(Task data Opens)
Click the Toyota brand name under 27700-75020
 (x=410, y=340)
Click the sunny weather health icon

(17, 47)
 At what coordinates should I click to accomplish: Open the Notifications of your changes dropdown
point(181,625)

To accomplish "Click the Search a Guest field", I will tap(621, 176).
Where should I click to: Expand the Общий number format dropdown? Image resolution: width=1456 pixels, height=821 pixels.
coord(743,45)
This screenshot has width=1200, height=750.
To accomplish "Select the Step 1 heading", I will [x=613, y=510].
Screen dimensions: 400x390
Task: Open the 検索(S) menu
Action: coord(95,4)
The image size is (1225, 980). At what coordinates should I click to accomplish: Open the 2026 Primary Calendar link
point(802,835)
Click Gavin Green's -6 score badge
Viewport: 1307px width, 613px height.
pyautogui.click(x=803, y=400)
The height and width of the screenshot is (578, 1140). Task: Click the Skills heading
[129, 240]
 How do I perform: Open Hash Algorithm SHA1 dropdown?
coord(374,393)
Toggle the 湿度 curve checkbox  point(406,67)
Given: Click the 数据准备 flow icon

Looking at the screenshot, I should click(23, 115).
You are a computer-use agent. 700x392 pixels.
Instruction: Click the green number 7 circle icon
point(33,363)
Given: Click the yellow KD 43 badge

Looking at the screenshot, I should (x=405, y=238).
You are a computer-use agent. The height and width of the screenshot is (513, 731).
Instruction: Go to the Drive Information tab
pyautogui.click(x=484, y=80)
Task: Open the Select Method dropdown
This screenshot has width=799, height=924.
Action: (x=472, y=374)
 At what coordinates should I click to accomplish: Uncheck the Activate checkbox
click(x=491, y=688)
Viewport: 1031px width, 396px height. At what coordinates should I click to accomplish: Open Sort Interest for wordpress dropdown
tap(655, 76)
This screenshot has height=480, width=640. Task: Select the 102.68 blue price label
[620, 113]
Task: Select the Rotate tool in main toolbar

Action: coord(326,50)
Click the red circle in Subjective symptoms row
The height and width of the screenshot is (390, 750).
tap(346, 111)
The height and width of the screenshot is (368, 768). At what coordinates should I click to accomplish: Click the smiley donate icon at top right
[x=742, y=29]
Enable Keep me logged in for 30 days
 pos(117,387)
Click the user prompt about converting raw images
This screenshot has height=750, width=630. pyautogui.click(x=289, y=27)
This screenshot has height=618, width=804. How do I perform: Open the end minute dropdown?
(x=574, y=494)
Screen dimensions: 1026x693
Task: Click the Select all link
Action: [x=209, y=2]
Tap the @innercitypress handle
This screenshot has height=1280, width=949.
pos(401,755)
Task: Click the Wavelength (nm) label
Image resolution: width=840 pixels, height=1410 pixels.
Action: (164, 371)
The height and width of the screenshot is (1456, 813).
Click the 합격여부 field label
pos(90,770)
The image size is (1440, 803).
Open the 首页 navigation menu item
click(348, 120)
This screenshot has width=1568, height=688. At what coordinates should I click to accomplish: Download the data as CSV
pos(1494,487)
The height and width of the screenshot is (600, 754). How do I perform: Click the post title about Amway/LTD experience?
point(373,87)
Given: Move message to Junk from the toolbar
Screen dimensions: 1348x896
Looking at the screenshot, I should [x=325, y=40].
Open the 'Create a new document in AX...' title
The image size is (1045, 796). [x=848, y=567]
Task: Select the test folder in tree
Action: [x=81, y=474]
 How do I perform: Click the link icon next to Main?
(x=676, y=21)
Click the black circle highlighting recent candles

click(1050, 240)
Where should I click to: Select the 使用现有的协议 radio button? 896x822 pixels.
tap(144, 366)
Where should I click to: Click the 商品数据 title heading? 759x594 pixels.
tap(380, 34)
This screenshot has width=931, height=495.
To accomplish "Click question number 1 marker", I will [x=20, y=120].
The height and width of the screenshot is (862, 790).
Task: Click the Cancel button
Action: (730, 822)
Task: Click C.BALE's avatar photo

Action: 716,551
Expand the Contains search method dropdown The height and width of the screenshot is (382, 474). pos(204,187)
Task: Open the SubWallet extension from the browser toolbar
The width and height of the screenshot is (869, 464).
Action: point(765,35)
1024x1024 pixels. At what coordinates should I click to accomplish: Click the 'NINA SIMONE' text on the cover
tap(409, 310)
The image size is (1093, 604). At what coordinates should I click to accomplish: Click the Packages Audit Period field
(Task data Closes)
◆ Problem details ◆
Print all of the material above exactly as given.

◆ Task answer ◆
Click the Toyota brand name under 27700-75020
 (x=410, y=340)
Click the sunny weather health icon

(17, 47)
 At what coordinates should I click to accomplish: Open the Notifications of your changes dropdown
point(181,625)

To accomplish "Click the Search a Guest field", I will tap(621, 176).
Where should I click to: Expand the Общий number format dropdown? Image resolution: width=1456 pixels, height=821 pixels.
coord(743,45)
This screenshot has width=1200, height=750.
To accomplish "Select the Step 1 heading", I will [x=613, y=510].
Screen dimensions: 400x390
Task: Open the 検索(S) menu
Action: coord(95,4)
The image size is (1225, 980). At what coordinates should I click to accomplish: Open the 2026 Primary Calendar link
point(802,835)
Click Gavin Green's -6 score badge
Viewport: 1307px width, 613px height.
pyautogui.click(x=803, y=400)
The height and width of the screenshot is (578, 1140). Task: Click the Skills heading
[129, 240]
 How do I perform: Open Hash Algorithm SHA1 dropdown?
coord(374,393)
Toggle the 湿度 curve checkbox  point(406,67)
Given: Click the 数据准备 flow icon

Looking at the screenshot, I should click(23, 115).
You are a computer-use agent. 700x392 pixels.
Instruction: Click the green number 7 circle icon
point(33,363)
Given: Click the yellow KD 43 badge

Looking at the screenshot, I should (x=405, y=238).
You are a computer-use agent. The height and width of the screenshot is (513, 731).
Instruction: Go to the Drive Information tab
pyautogui.click(x=484, y=80)
Task: Open the Select Method dropdown
This screenshot has width=799, height=924.
Action: (x=472, y=374)
 At what coordinates should I click to accomplish: Uncheck the Activate checkbox
click(x=491, y=688)
Viewport: 1031px width, 396px height. At what coordinates should I click to accomplish: Open Sort Interest for wordpress dropdown
tap(655, 76)
This screenshot has height=480, width=640. Task: Select the 102.68 blue price label
[620, 113]
Task: Select the Rotate tool in main toolbar

Action: coord(326,50)
Click the red circle in Subjective symptoms row
The height and width of the screenshot is (390, 750).
tap(346, 111)
The height and width of the screenshot is (368, 768). At what coordinates should I click to accomplish: Click the smiley donate icon at top right
[x=742, y=29]
Enable Keep me logged in for 30 days
 pos(117,387)
Click the user prompt about converting raw images
This screenshot has height=750, width=630. pyautogui.click(x=289, y=27)
This screenshot has height=618, width=804. How do I perform: Open the end minute dropdown?
(x=574, y=494)
Screen dimensions: 1026x693
Task: Click the Select all link
Action: [x=209, y=2]
Tap the @innercitypress handle
This screenshot has height=1280, width=949.
pos(401,755)
Task: Click the Wavelength (nm) label
Image resolution: width=840 pixels, height=1410 pixels.
Action: (164, 371)
The height and width of the screenshot is (1456, 813).
Click the 합격여부 field label
pos(90,770)
The image size is (1440, 803).
Open the 首页 navigation menu item
click(348, 120)
This screenshot has width=1568, height=688. At what coordinates should I click to accomplish: Download the data as CSV
pos(1494,487)
The height and width of the screenshot is (600, 754). How do I perform: Click the post title about Amway/LTD experience?
point(373,87)
Given: Move message to Junk from the toolbar
Screen dimensions: 1348x896
Looking at the screenshot, I should [x=325, y=40].
Open the 'Create a new document in AX...' title
The image size is (1045, 796). [x=848, y=567]
Task: Select the test folder in tree
Action: [x=81, y=474]
 How do I perform: Click the link icon next to Main?
(x=676, y=21)
Click the black circle highlighting recent candles

click(1050, 240)
Where should I click to: Select the 使用现有的协议 radio button? 896x822 pixels.
tap(144, 366)
Where should I click to: Click the 商品数据 title heading? 759x594 pixels.
tap(380, 34)
This screenshot has width=931, height=495.
To accomplish "Click question number 1 marker", I will [x=20, y=120].
The height and width of the screenshot is (862, 790).
Task: Click the Cancel button
Action: (730, 822)
Task: Click C.BALE's avatar photo

Action: 716,551
Expand the Contains search method dropdown The height and width of the screenshot is (382, 474). pos(204,187)
Task: Open the SubWallet extension from the browser toolbar
The width and height of the screenshot is (869, 464).
Action: point(765,35)
1024x1024 pixels. At what coordinates should I click to accomplish: Click the 'NINA SIMONE' text on the cover
tap(409, 310)
The image size is (1093, 604). At what coordinates should I click to accomplish: Click the Packages Audit Period field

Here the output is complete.